━━━ Data listing ━━━

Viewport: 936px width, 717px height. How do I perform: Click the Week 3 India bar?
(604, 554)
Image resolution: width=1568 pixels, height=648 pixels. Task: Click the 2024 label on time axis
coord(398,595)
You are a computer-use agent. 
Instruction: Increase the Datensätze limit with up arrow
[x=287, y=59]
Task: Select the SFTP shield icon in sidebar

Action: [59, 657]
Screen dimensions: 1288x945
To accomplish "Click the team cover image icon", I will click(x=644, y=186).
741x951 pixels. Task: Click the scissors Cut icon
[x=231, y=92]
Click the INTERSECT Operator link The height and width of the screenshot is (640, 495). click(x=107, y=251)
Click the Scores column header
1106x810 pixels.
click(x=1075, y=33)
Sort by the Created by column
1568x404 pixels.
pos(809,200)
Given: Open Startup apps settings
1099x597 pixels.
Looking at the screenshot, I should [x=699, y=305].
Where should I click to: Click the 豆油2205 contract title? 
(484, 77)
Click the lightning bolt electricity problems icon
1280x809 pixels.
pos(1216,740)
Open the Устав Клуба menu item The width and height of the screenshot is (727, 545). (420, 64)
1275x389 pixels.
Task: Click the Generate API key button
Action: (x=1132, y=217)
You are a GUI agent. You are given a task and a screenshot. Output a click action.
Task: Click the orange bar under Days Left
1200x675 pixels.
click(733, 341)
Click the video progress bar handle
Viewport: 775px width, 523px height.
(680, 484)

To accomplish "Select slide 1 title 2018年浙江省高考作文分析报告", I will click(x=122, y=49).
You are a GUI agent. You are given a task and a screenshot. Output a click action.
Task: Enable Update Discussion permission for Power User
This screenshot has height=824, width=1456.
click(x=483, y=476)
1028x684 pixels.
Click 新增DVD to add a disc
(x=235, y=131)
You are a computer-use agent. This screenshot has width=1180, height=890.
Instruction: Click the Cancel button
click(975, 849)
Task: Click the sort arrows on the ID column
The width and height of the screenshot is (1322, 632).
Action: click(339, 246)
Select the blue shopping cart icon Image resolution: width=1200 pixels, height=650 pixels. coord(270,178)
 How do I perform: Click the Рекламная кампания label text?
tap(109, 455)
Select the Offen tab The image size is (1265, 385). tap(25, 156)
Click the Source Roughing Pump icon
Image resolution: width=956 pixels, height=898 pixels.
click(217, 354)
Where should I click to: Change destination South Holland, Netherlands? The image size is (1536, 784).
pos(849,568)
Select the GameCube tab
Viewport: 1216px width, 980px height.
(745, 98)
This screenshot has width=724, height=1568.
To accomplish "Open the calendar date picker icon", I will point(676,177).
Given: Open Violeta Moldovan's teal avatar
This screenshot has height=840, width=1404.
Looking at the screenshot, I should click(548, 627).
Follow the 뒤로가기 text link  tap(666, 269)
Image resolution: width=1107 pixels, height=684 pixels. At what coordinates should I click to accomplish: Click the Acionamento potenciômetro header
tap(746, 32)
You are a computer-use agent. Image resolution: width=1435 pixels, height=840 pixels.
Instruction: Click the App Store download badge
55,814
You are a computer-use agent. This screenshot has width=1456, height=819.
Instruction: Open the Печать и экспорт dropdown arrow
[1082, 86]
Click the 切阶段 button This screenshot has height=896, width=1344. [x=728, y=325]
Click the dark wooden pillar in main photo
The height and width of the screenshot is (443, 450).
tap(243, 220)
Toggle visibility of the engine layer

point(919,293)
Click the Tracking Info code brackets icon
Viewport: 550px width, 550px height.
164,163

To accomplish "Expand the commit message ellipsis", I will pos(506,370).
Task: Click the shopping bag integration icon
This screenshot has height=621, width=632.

━━━

What you have to do:
Look over the records above and filter for each line with the word "agent".

Exercise answer:
You are a computer-use agent. 
You are a GUI agent. You are given a task and a screenshot. Output a click action.
You are a GUI agent. You are given a task and a screenshot. Output a click action.
You are a computer-use agent. This screenshot has width=1180, height=890.
You are a computer-use agent. Image resolution: width=1435 pixels, height=840 pixels.
You are a computer-use agent. This screenshot has width=1456, height=819.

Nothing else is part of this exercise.